BRIEF:
Exactly as written, transcribe the lines that run from the one containing "Lung Cancer Surgery (126, 79)" to the end of the records below.

SOURCE RECORDS:
[Start of Attachment]
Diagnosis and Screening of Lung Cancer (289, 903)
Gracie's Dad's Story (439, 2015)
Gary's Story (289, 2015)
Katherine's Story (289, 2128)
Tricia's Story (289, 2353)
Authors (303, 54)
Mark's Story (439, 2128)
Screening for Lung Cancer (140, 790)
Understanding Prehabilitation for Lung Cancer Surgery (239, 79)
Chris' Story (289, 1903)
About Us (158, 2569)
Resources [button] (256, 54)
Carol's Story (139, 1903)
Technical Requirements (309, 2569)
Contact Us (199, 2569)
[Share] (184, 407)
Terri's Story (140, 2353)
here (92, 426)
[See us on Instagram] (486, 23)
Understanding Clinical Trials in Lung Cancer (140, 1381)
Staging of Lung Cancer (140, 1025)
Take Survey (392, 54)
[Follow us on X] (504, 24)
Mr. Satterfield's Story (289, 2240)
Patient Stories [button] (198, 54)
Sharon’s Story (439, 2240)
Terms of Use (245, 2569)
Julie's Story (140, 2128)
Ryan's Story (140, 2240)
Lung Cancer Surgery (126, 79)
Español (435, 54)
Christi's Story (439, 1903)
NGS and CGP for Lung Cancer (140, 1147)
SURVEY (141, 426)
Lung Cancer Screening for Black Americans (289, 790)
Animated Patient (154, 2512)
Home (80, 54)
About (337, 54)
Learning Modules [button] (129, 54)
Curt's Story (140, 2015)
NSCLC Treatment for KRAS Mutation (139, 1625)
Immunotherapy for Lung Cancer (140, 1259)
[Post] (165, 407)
[End of Attachment]
EXERCISE SOLUTION:
Lung Cancer Surgery (126, 79)
Español (435, 54)
Christi's Story (439, 1903)
NGS and CGP for Lung Cancer (140, 1147)
SURVEY (141, 426)
Lung Cancer Screening for Black Americans (289, 790)
Animated Patient (154, 2512)
Home (80, 54)
About (337, 54)
Learning Modules [button] (129, 54)
Curt's Story (140, 2015)
NSCLC Treatment for KRAS Mutation (139, 1625)
Immunotherapy for Lung Cancer (140, 1259)
[Post] (165, 407)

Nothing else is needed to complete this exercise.